** GIVEN INFORMATION follows **

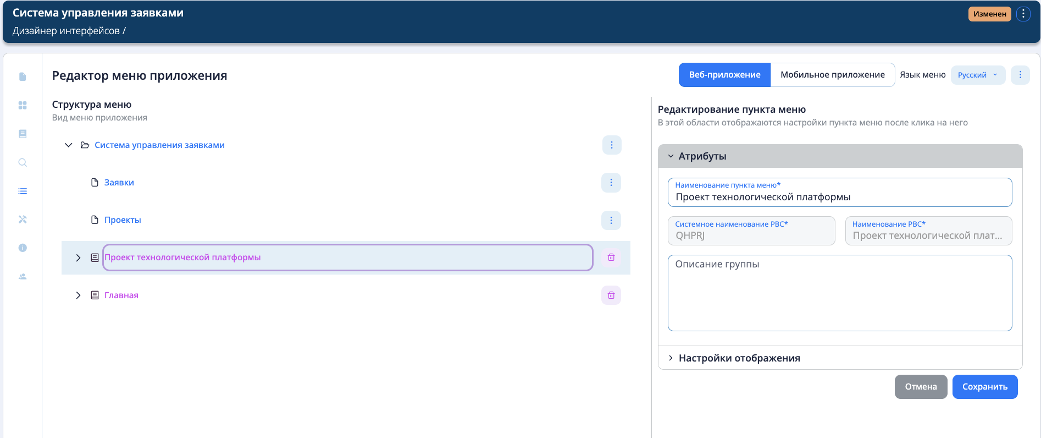The height and width of the screenshot is (438, 1041).
Task: Expand the Главная tree item
Action: point(78,295)
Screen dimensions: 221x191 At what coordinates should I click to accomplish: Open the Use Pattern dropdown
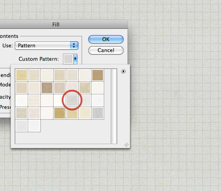(x=46, y=45)
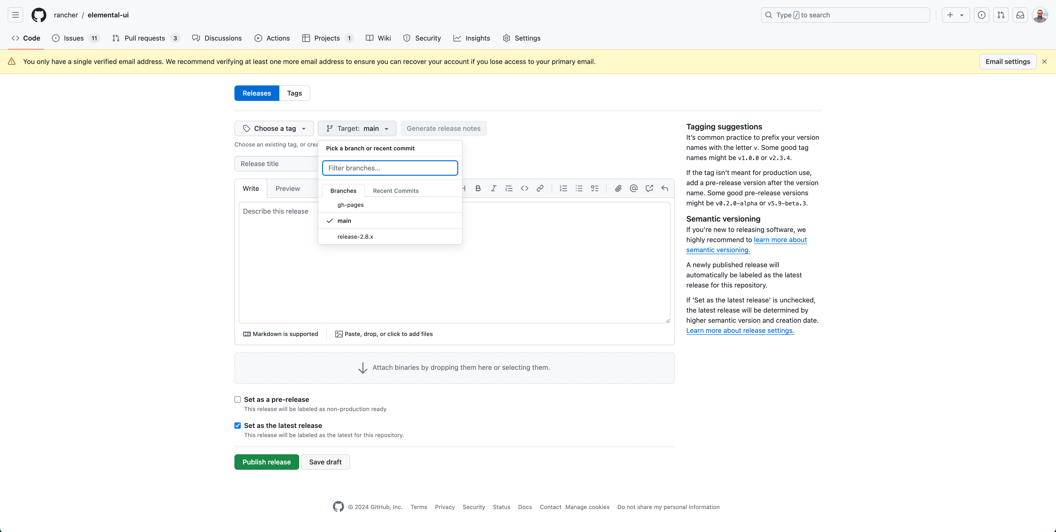Click the Publish release button
The image size is (1056, 532).
[267, 462]
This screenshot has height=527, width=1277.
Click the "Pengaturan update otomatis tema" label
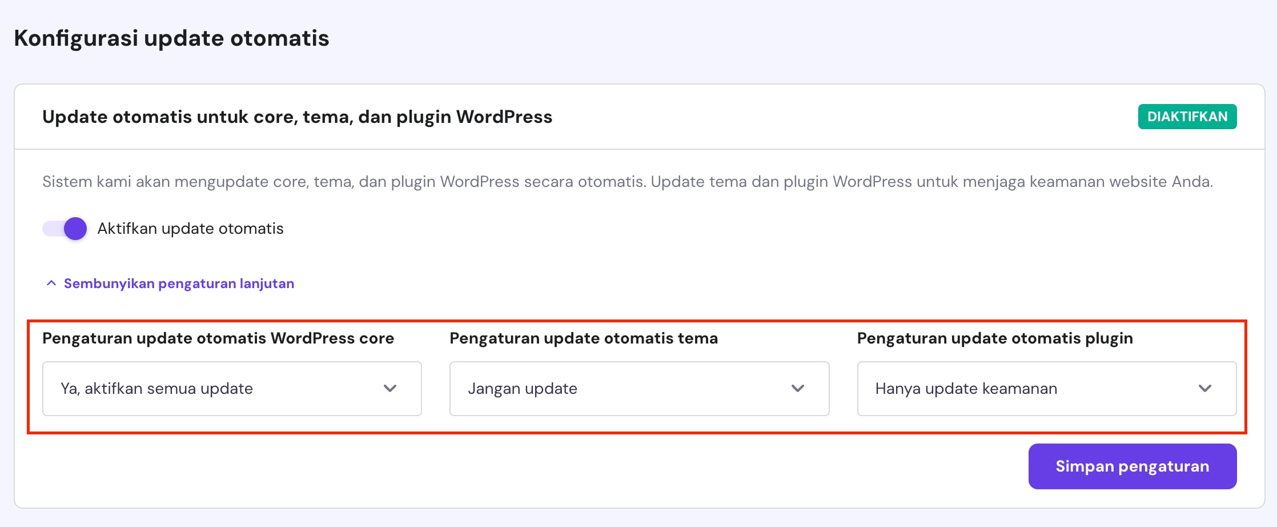(x=584, y=338)
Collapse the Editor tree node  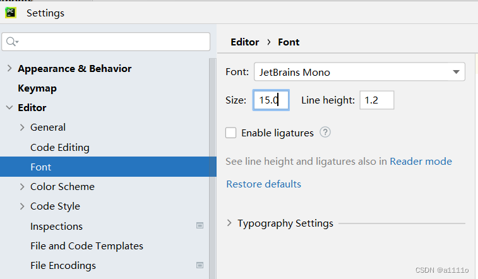9,107
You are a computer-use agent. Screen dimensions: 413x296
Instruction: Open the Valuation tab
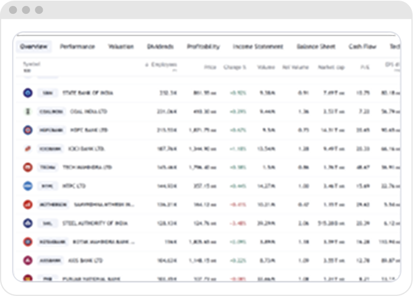pos(121,46)
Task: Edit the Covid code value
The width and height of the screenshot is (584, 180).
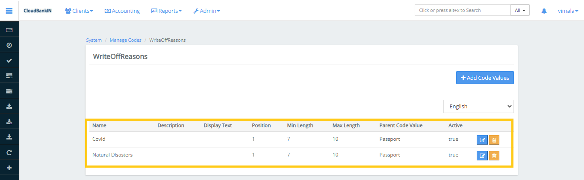Action: tap(482, 140)
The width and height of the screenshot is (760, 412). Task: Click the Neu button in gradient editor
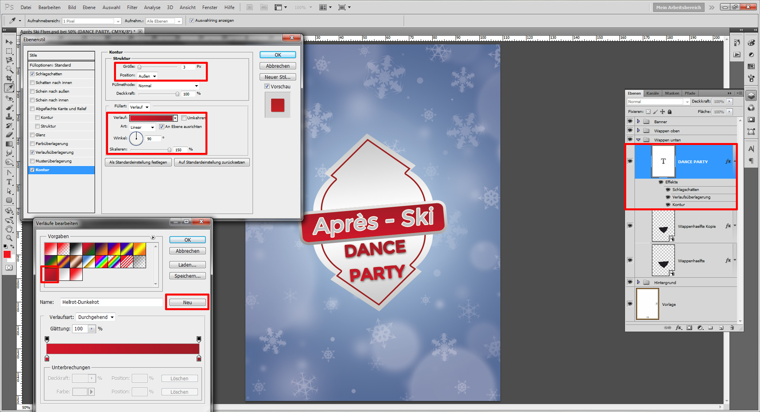point(187,302)
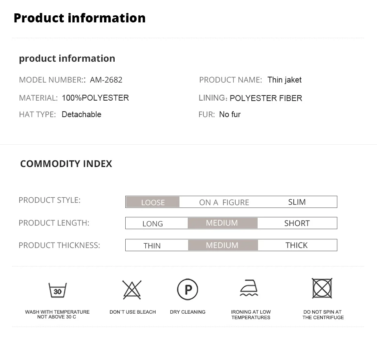The width and height of the screenshot is (377, 338).
Task: Pick THIN in the product thickness bar
Action: [x=152, y=246]
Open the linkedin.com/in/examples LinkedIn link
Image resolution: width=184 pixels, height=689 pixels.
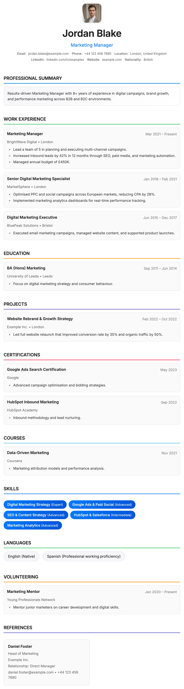coord(65,60)
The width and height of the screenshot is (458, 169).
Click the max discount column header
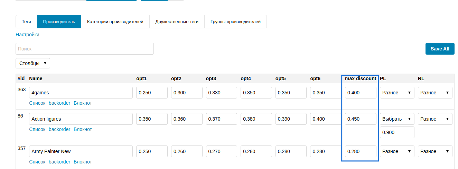[360, 78]
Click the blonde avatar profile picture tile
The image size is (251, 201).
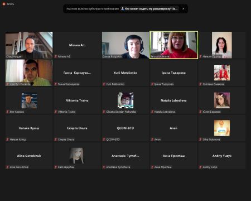(x=77, y=156)
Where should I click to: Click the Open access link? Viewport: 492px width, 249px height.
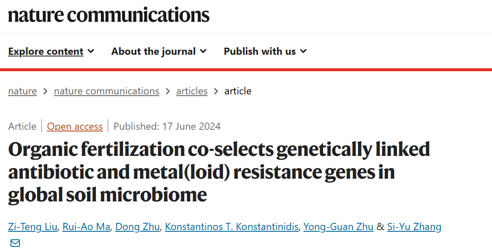pyautogui.click(x=75, y=126)
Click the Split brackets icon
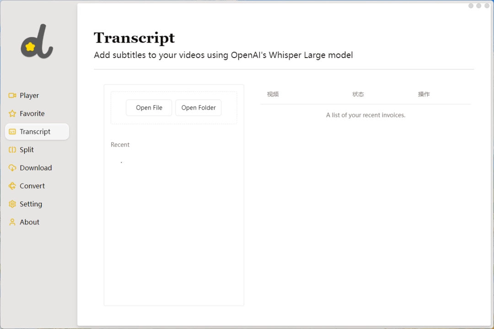Viewport: 494px width, 329px height. [12, 149]
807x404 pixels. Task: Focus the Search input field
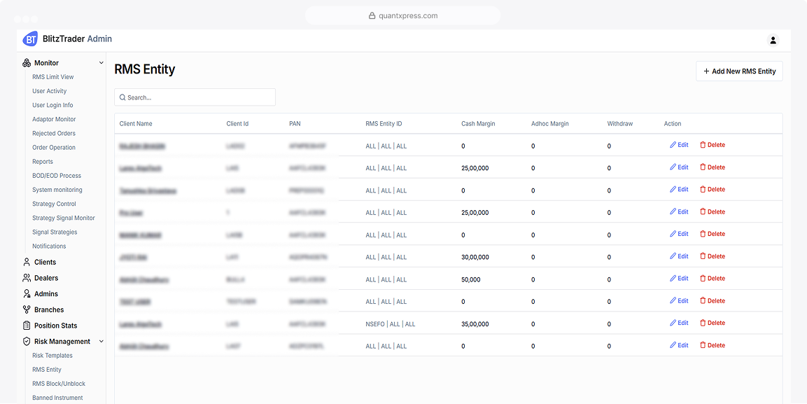click(195, 97)
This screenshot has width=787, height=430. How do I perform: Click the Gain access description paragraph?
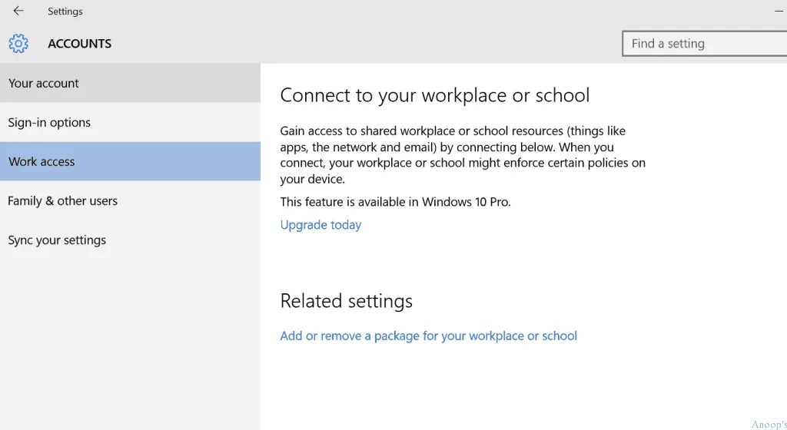pyautogui.click(x=461, y=155)
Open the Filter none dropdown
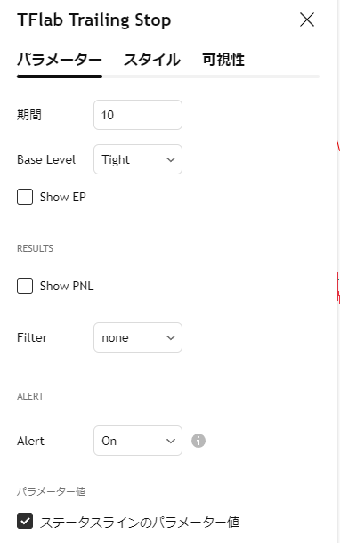This screenshot has height=543, width=340. point(138,337)
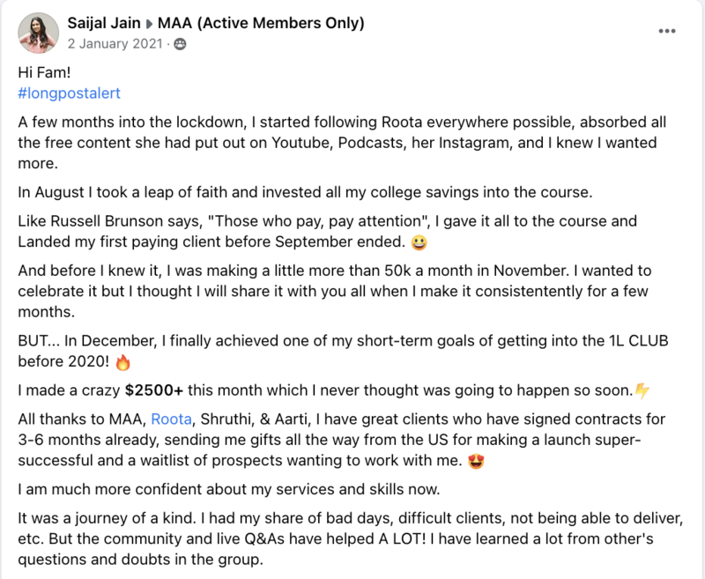705x579 pixels.
Task: Click the heart-eyes emoji after work with me
Action: click(x=476, y=461)
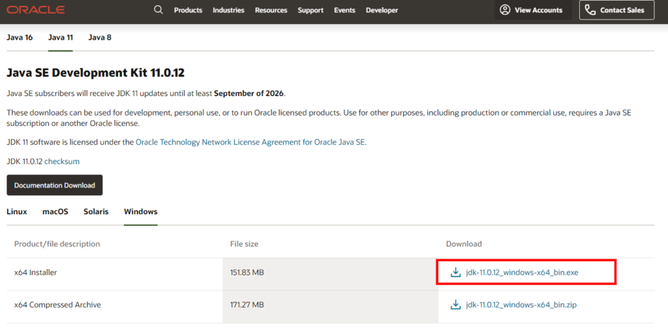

** End of GIVEN INFORMATION **

AIM OF THE EXERCISE: What is needed is a verbatim copy of the lines running from the one with "The width and height of the screenshot is (584, 180)." through the last line of the listing above, excluding any pictures.

RESPONSE FOR THIS EXERCISE:
The width and height of the screenshot is (584, 180).
Action: tap(482, 140)
The width and height of the screenshot is (760, 412). Task: Click the Neu button in gradient editor
point(187,302)
The width and height of the screenshot is (377, 338).
Task: Pick THIN in the product thickness bar
Action: [x=152, y=246]
Open the linkedin.com/in/examples LinkedIn link
Image resolution: width=184 pixels, height=689 pixels.
coord(65,60)
The width and height of the screenshot is (458, 169).
Click the max discount column header
[360, 78]
Click the blonde avatar profile picture tile
The image size is (251, 201).
(x=77, y=156)
Where should I click to: Click the Open access link? Viewport: 492px width, 249px height.
pyautogui.click(x=75, y=126)
Click the Split brackets icon
Viewport: 494px width, 329px height. [12, 149]
807x404 pixels. Task: Focus the Search input field
click(195, 97)
This screenshot has width=787, height=430. How do I perform: Click the Gain access description paragraph?
pyautogui.click(x=461, y=155)
Open the Filter none dropdown
This screenshot has height=543, width=340. point(138,337)
705x579 pixels.
Task: Click the heart-eyes emoji after work with me
Action: click(x=476, y=461)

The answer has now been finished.